# Problem to solve:
Identify each line in the entries below that contains the word "pixels" and copy every such line in full.

# Data on locating visible targets:
⟨

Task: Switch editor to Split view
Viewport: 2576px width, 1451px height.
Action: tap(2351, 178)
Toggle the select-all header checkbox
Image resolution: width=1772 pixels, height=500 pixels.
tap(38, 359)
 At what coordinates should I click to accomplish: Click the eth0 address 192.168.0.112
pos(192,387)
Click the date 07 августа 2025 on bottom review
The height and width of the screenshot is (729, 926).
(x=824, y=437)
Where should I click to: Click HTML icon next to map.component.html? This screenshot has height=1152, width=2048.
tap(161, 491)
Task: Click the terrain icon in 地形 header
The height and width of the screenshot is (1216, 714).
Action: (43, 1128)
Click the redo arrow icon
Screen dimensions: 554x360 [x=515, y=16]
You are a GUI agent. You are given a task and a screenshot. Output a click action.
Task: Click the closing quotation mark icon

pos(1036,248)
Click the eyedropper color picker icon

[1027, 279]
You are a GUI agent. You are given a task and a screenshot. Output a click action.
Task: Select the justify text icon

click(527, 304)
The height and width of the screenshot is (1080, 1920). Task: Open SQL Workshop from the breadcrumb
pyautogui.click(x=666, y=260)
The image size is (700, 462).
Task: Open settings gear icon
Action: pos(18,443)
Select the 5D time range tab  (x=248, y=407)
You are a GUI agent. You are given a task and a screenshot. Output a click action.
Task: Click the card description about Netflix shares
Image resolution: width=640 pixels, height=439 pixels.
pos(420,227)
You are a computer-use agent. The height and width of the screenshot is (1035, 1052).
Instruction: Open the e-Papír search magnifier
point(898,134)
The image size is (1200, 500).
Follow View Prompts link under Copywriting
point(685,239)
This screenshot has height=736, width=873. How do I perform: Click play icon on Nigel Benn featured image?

⟩

# Written solution:
Image resolution: width=1772 pixels, height=500 pixels.
Image resolution: width=640 pixels, height=439 pixels.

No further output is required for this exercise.